Genomics England was set up to deliver the 100,000 Genomes Project.
This flagship project will sequence 100,000 whole genomes from NHS patients with rare diseases, and their families, as well as patients with common cancers.
- To bring benefit to patients
- To create an ethical and transparent program based on consent
- To enable new scientific discovery and medical insights
- To kickstart the development of a UK genomics industry
Genomics England was announced by Jeremy Hunt, Secretary of State for Health and Social Care, as part of the NHS 65th birthday celebrations on 5 July 2013.
He said: “The NHS has a long track record as a leader in medical science advances and it must continue to push the boundaries by unlocking the power of DNA data.
“The UK will become the first ever country to introduce this technology in its mainstream health system – leading the global race for better tests, better drugs and above all better, more personalized care to save lives.
“Genomics England will provide the investment and leadership needed to dramatically increase the use of this technology and drive down costs.”
Genomics England will be efficient, flexible, and able to move quickly as the market changes. It will contract with others for most of its needs including sample collection, analysis and data storage but crucially, it will maintain clear responsibility for data protection.
Genomics England will manage contracts for specialist UK-based companies, universities and hospitals to supply services on sequencing, data linkage and analysis. It will also strictly manage secure storage of personal data in accordance with existing NHS rules designed to securely protect patient information.
Genomics England is funded by the Department of Health & Social Care in the medium term, and any surplus will be invested back into improving health. It is chaired by Sir John Chisholm, former chair of the Medical Research Council.

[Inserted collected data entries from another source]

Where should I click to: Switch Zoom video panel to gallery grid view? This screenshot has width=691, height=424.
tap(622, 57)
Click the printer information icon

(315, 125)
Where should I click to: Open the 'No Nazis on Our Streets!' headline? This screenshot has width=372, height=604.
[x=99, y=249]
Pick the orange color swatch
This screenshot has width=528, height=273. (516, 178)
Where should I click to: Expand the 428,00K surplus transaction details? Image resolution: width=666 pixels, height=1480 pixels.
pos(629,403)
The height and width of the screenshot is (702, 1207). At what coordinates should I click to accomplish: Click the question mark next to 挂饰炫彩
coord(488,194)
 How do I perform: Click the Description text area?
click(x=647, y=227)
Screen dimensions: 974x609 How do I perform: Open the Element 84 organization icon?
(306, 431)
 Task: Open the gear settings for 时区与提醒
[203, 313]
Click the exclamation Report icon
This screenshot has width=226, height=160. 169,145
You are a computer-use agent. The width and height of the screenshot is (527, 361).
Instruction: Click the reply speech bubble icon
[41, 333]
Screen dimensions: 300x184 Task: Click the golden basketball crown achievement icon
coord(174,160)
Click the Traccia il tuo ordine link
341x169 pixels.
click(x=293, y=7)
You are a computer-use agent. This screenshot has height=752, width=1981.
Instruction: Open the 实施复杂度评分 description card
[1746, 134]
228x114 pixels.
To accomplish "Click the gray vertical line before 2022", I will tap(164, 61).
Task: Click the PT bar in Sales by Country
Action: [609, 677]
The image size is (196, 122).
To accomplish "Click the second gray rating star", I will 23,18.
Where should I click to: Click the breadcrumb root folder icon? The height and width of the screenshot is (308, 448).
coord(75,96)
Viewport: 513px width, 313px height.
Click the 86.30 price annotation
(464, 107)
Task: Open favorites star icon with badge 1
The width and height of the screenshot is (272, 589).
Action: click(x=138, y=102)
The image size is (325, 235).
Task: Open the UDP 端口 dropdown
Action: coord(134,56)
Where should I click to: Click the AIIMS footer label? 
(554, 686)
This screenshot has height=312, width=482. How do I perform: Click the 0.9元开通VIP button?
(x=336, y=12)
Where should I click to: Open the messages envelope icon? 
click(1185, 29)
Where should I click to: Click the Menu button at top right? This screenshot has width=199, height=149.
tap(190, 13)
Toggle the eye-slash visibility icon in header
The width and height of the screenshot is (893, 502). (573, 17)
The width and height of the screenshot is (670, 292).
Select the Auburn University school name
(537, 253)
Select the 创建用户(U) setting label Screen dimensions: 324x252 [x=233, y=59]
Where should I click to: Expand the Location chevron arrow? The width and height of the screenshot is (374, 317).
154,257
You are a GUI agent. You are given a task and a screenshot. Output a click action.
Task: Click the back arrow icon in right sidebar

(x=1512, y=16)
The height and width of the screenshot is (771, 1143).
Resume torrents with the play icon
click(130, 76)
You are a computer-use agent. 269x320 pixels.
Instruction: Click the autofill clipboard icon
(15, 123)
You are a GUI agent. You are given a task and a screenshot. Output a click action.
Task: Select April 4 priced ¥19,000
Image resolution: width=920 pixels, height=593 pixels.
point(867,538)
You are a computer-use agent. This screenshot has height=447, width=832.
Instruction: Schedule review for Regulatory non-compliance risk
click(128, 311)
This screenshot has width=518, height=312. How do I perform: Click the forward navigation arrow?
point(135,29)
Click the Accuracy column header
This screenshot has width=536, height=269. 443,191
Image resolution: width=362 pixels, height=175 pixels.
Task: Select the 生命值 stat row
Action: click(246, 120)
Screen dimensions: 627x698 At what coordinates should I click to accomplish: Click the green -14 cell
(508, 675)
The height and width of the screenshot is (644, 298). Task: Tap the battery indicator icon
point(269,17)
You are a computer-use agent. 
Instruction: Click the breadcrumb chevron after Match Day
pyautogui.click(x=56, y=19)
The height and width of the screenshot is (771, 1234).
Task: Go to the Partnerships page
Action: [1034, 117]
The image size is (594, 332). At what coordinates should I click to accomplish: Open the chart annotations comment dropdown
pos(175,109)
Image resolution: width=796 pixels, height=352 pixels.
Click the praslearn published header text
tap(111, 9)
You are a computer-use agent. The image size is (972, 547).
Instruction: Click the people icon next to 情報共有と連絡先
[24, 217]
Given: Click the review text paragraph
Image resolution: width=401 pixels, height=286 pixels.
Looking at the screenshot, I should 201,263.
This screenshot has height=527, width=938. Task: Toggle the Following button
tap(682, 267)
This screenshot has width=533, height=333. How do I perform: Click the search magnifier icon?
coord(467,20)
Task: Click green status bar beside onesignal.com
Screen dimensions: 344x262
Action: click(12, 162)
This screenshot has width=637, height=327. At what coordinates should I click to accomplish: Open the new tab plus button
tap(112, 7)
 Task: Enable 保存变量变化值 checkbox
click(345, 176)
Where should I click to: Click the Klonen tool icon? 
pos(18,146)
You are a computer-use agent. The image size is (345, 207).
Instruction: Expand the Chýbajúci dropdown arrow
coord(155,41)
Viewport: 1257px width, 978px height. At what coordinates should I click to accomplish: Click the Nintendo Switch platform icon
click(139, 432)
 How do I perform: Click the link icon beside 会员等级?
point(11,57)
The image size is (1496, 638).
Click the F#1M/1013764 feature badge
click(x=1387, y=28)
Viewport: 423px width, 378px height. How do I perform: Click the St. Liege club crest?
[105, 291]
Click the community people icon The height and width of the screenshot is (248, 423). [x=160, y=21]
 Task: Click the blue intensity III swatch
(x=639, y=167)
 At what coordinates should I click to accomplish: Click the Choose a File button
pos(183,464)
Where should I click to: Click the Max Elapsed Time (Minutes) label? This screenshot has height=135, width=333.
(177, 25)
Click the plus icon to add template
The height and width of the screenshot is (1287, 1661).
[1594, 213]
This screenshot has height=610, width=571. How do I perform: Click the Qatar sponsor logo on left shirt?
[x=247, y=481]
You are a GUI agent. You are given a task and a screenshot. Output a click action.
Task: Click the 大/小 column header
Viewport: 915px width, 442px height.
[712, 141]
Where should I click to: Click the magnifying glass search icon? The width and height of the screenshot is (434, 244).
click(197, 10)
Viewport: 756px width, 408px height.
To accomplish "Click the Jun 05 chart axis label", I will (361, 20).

Sir John said: “This project represents a great opportunity to translate our world class genomic science into world leadership in genomic medicine. Genomics England will create a dataset of anonymized whole genome sequences matched with clinical data at a scale unique in the world.
“Participating patients will have the opportunity to benefit from clinical insights derived from the sequencing of their genome while at the same time contributing to knowledge which will be valuable to the whole patient community. It is from that knowledge that world leading therapeutic products and processes will become available to all patients.”
It is estimated that one in seventeen people are born with or develop a rare disease during their lifetime. At least 80% of rare diseases have an identified genetic component, with 50% of new cases of rare diseases being identified in children. However, it can take considerable time and expense between a patient first presenting at a doctors and receiving an accurate diagnosis. The time taken to sequence a whole human genome has been dramatically reduced and will become more affordable for routine use as the price continues to fall.
Chief Medical Officer Professor Dame Sally Davies said: “By putting firm foundations in place through Genomics England, this technology will let us make ground-breaking discoveries about how diseases work, who could be susceptible to them, how we can treat them, and what treatments might work.
“Earlier diagnoses will help to reduce uncertainty and stress for patients and families involved.”
Professor Mark Caulfield is the chief scientist for the company. Mark is a NIHR Senior Investigator at the Queen Mary University of London and the Barts National Institute for Health Research Biomedical Research Unit.